Requirement:
For the word "computer", copy every line of the material that includes it.
Material for this task section start
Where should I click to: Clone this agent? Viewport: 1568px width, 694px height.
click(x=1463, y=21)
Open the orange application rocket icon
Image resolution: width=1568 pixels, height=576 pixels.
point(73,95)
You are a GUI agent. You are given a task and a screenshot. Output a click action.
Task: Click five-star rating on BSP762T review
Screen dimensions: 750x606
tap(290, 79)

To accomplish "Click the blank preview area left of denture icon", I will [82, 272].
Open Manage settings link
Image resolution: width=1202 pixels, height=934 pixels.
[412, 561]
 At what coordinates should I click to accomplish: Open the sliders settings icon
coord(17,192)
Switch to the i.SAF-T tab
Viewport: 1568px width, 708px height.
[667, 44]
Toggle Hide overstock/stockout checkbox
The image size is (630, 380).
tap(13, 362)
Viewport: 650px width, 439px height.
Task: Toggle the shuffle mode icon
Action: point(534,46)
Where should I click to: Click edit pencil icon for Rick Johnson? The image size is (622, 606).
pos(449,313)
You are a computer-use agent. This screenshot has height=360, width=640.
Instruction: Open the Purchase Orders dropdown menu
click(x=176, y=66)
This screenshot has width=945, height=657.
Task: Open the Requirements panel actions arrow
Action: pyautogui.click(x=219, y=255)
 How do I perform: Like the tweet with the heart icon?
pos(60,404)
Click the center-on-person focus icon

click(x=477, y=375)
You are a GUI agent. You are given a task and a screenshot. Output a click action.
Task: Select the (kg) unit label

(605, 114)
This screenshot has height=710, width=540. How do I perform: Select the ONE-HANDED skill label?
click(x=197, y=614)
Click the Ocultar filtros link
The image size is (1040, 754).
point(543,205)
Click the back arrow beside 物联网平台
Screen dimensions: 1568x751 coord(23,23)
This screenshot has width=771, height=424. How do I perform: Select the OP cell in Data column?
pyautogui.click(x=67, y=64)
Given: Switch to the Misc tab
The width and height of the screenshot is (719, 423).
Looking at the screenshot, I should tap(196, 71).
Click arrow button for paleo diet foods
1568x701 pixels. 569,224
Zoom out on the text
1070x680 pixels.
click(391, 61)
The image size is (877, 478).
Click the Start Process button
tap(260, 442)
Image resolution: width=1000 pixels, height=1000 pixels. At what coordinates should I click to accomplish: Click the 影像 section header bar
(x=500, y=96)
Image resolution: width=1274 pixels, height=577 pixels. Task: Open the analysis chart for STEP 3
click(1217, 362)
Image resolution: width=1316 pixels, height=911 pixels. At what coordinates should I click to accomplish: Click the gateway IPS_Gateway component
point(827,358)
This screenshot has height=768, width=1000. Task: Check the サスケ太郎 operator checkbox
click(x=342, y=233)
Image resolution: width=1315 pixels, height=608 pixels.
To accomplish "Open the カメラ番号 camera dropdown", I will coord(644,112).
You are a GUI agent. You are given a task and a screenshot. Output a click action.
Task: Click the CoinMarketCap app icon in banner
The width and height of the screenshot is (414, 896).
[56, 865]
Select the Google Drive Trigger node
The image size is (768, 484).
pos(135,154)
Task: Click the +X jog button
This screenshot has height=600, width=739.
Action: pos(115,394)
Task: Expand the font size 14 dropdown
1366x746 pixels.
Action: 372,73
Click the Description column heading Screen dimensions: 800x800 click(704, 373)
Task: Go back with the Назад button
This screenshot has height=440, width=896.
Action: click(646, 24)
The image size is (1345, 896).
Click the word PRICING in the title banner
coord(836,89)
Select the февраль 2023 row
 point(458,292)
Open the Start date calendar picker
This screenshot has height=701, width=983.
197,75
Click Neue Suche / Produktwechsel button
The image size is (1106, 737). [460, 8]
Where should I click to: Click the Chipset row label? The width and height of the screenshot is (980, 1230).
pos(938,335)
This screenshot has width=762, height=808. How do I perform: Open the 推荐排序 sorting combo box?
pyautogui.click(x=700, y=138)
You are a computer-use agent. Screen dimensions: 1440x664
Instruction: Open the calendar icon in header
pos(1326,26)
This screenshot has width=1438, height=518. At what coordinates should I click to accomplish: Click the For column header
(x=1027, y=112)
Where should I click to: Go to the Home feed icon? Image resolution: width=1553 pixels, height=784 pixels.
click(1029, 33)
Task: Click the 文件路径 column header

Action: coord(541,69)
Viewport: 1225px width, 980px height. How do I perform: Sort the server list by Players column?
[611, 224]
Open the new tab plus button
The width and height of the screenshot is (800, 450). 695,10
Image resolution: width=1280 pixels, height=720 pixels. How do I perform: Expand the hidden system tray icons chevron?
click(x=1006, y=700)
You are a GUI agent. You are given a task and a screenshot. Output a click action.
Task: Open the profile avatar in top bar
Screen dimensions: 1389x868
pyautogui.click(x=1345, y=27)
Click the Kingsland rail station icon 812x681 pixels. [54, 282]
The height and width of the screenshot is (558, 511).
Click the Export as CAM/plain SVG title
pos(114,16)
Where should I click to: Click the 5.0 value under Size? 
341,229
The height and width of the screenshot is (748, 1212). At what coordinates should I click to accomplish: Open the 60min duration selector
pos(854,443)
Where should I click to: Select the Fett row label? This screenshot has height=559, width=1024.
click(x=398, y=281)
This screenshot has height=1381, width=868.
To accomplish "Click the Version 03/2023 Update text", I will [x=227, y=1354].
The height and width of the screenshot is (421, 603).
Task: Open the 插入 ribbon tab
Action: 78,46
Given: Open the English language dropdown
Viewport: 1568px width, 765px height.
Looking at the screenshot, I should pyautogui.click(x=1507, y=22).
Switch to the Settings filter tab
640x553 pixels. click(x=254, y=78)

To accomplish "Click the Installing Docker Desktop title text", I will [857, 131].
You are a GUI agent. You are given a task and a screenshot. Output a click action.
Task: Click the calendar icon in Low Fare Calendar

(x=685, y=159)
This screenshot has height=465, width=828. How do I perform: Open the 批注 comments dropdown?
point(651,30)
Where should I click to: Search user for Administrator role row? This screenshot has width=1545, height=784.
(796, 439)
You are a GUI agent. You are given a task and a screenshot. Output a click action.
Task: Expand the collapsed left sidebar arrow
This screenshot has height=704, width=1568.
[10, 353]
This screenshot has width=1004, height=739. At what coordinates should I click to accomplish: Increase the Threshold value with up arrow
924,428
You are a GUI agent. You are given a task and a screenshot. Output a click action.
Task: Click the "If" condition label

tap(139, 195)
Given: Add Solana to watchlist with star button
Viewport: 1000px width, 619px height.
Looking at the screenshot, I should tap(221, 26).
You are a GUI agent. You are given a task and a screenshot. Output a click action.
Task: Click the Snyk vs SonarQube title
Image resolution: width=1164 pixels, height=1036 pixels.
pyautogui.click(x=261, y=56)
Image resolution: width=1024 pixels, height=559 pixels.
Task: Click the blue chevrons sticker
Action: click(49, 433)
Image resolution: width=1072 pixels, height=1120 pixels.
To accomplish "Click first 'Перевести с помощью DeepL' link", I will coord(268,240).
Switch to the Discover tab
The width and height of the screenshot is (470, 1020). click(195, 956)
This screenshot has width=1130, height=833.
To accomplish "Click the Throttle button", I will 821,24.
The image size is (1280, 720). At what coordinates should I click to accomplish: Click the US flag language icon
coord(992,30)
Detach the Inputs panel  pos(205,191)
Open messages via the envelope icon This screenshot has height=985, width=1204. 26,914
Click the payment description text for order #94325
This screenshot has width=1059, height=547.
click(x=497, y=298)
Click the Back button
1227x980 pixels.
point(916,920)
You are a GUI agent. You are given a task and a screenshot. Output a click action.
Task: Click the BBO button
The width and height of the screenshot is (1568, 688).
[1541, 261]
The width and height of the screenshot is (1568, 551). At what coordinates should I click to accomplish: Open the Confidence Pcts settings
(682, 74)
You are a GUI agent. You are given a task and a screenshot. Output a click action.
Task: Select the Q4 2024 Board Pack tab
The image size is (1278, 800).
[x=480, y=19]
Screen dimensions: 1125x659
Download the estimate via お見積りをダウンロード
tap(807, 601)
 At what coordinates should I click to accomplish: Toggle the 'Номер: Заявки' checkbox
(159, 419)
Material for this task section end
Answer to the problem:
You are a computer-use agent. This screenshot has height=360, width=640.
You are a computer-use agent. Screen dimensions: 1440x664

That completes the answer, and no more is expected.